The POD would effectively be "WI: Verne and Kelvin's models held true", which obviously isn't hard AH, but does allow for some fun world building and scenarios.

Actual climate change in the pre-modern era is under-explored, I feel. There's definitely AH potential in things like the Little Ice Age and Medieval Warm Period, if you shift their timings by a century either way. Also you've got the effects of mass die offs and farmland reverting to forest/grasslands as a result of Europeans introducing new diseases to the Americas, and the various Mongol invasions of China, India and the Middle East. And that's before rolling the dice as to when our current interglacial is 'due' to end.
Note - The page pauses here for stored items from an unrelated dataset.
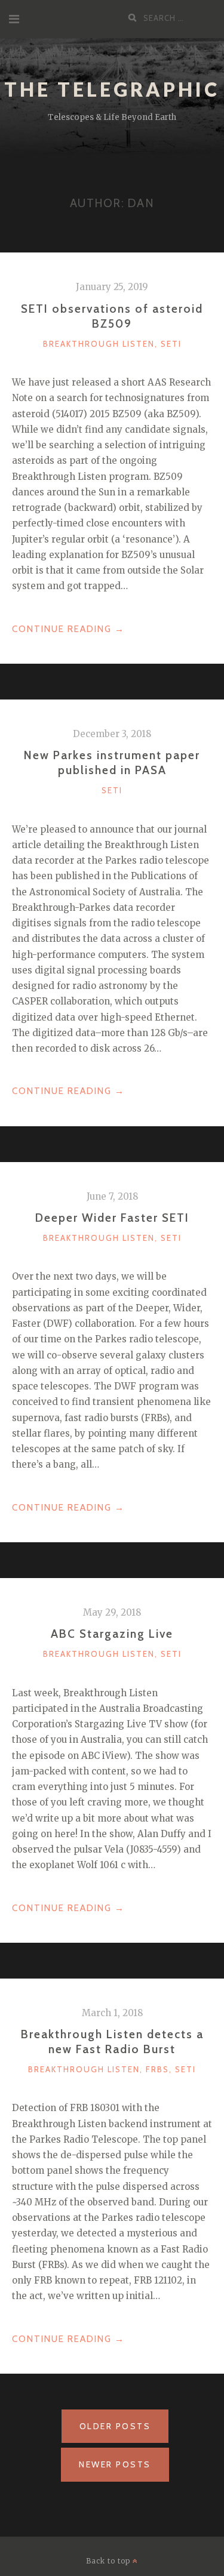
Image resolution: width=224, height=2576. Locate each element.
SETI (171, 344)
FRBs (157, 2069)
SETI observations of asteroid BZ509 (112, 316)
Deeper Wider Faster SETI (112, 1217)
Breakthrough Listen (99, 344)
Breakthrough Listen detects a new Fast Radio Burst (112, 2041)
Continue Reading (68, 630)
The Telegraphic (112, 89)
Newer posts (115, 2464)
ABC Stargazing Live (112, 1633)
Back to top (109, 2560)
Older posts (115, 2426)
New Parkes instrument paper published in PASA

I think there might even be an article series in it...

This bit sticks out:

The implication in here is horrifying.

Its an act of charity really. After all, these are girls without references.
 
It would sell well, if we did it. Getting out of the cul-de-sac of mostly political AHs wouldn't be a bad thing at all.

Unfortunately you're then effectively in Steampunk territory and let me tell you those authors will cut a bitch for trying to muscle into their domain
 
Unfortunately you're then effectively in Steampunk territory and let me tell you those authors will cut a bitch for trying to muscle into their domain

Buddy, I'm already neck deep in steampunk territory, and unless they can actually get a good publishing house together the attempt to "cut a bitch" will fall dramatically flat. Since we're far enough aboveboard that we're not living and dying on the razor edge of the Twitter, they don't really have an effective avenue of attack that won't end up with a net zero effect on the press. To quote the good Mr. Barnum, “I don't care what the newspapers say about me as long as they spell my name right.”

After all, no matter where we go in the public eye, it's hard to go down from unknown!